Quand tu n’es pas bien. Stoïque sera classé dans bien aussi. Si tu manques de quelque chose d’essentiel, eau, sommeil, nourriture, tu ne seras pas bien. Si tu ne peux pas bouger, que tu es blessé, vraiment triste (vraiment triste = sans pouvoir zapper et vivre normalement), etc. Si tu dois passer une chatière dans des galeries sous terre, et que tu te sens oppressé, tu n’es pas bien. Si tu as faim mais que tu sais comment régler ce problème vite, là ça ne rentre pas en compte. Il faut vraiment que la situation t’oppresse pour te considérer pas bien. Quand tu as un petit coup de spleen, généralement c’est gratuit et tu vas t’accrocher à la première pensée te victimisant (personne ne m’aime, je suis seul, i.e.) mais si tu pèse le pour et le contre tu t’apercevras que dans 90% des cas tu n’as aucune raison de ne pas être bien. Donc tout va bien. Ce n’est pas encore la méthode Coué (je vais bien tout va bien même si c’est pas le cas), mais c’est pas loin, c’est une méthode disons, de relativisation.

Relativiser pour se rendre compte que tout va bien, finalement, fonctionne pour moi. Parfois, j’ai un petit coup de cafard, et je me demande pourquoi, déjà. Si je ne sais pas répondre, ou si la réponse est trop vague (parce que ça va pas en ce moment i.e.) je me force à préciser, qu’est ce qui fait en sorte que je sois amené à me tourner vers la tristesse ? La musique – souvent. La musique triste a pour chaque individu une mémoire. Mon cerveau va associer tel titre en studio, tel morceau chanté par tel chanteur, avec les souvenirs les plus forts que j’ai vécu quand j’écoutais ça. Le réécouter peut me faire revivre les souvenirs. Et souvent je cherche : personne ne m’a rien fait, je n’ai pas vécu de drame, y a pas eu de mort récemment, je pleure parce que j’aime ça. Sauf que là y a pas de source récente. Donc tout va bien… Et je retourne à mes occupations.

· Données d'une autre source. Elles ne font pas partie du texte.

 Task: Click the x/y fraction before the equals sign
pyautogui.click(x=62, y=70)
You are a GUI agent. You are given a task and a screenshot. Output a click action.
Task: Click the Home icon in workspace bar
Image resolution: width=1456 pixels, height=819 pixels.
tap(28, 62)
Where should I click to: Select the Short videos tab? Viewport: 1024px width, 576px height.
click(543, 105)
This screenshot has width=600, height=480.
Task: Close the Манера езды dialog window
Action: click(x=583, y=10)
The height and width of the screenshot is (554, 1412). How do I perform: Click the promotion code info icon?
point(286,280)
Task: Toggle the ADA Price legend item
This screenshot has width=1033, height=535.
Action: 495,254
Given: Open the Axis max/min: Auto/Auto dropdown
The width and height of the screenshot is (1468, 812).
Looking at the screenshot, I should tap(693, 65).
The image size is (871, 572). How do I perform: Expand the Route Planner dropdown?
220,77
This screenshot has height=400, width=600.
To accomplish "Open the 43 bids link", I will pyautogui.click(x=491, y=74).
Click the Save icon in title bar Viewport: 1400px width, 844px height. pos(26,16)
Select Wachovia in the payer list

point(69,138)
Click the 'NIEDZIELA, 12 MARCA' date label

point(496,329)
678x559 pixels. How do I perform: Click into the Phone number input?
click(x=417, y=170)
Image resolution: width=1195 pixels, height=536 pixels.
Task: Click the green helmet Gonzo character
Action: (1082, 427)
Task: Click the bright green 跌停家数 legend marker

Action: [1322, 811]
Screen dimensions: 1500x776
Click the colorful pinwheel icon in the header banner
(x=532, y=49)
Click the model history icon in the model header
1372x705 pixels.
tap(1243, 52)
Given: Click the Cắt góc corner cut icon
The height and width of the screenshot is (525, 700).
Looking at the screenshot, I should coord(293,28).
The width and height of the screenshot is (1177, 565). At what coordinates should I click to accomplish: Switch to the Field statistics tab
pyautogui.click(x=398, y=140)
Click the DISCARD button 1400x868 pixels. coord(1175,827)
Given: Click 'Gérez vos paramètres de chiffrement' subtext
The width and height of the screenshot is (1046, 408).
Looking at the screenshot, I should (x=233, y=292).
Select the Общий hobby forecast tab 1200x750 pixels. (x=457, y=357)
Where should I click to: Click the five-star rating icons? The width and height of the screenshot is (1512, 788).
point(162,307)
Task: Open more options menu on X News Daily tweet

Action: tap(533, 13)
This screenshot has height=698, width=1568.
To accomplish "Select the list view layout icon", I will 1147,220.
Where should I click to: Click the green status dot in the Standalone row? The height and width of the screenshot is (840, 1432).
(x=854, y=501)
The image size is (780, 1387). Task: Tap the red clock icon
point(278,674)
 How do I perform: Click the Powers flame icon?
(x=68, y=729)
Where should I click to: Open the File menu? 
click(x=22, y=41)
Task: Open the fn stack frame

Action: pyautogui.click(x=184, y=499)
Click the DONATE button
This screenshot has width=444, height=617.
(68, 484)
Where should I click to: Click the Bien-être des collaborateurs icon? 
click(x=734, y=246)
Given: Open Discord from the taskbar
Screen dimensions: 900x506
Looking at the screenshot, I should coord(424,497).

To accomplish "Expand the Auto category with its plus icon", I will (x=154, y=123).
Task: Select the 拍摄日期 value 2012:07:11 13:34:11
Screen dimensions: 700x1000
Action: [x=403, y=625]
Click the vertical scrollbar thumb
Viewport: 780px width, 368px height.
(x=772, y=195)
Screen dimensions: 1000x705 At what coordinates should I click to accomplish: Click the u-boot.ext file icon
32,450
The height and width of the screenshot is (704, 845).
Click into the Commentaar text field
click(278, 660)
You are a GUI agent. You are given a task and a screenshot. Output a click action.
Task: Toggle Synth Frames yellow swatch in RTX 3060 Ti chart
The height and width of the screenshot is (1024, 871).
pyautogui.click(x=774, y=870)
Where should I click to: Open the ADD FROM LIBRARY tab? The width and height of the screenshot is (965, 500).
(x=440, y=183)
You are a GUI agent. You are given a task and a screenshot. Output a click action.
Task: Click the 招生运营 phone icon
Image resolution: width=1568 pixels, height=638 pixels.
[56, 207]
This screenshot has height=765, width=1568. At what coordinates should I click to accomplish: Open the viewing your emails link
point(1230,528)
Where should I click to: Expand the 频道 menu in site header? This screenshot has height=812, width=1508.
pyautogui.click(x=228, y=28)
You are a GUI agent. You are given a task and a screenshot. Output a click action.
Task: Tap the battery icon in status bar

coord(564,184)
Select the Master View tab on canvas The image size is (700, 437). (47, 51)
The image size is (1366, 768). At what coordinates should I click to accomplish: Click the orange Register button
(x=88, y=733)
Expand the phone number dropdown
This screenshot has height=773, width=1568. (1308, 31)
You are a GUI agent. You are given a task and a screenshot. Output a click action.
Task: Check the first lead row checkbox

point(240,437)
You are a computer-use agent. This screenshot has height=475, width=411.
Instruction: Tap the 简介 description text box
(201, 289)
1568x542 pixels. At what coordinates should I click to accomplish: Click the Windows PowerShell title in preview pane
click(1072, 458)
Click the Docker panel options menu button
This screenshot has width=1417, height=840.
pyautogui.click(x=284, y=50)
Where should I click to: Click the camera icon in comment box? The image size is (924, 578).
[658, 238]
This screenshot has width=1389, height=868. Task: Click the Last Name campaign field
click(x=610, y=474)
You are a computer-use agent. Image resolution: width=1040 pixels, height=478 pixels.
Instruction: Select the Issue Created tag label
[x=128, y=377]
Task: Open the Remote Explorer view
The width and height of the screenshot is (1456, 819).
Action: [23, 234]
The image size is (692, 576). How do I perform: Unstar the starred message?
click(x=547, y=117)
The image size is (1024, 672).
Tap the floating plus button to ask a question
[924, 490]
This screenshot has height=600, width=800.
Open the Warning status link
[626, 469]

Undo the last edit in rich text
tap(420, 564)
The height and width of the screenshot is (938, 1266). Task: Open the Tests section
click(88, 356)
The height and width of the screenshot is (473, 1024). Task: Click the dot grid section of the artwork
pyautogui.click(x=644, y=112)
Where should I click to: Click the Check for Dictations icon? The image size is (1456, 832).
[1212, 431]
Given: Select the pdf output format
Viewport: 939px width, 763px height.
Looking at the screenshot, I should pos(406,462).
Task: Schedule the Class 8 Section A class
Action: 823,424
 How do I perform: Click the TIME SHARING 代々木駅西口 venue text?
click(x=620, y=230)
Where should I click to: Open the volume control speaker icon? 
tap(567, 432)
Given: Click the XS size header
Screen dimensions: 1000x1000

Donc vivre l’instant peut être difficile, mais attention, les choses que l’on ressent sont toutes à double tranchant, et sans le négatif je ne pourrais pas apprécier le positif. Cette idée je l’ai retournée dans tous les sens, je l’ai répétée, je l’ai fait mienne. C’est la dualité. L’exemple le plus parlant pour illustrer c’est la lumière et l’obscurité, sans le noir, pas de lumière, et vice versa.

Difficile ouais, quand j’étais attaché et que je voulais me gratter, j’ai repensé vite fait à ça, à Carpe diem, et je voulais m’évader de cet instant présent à ce moment là car il était des plus durs. Rien n’arrangerait la réalité, l’instant, sauf à ce qu’on me détache. Et on n’allait pas le faire. Donc Carpe diem n’est pas LA solution à tous les soucis, c’est juste un petit truc qui peut aider à apprécier des moments simples, calmes, qui durent.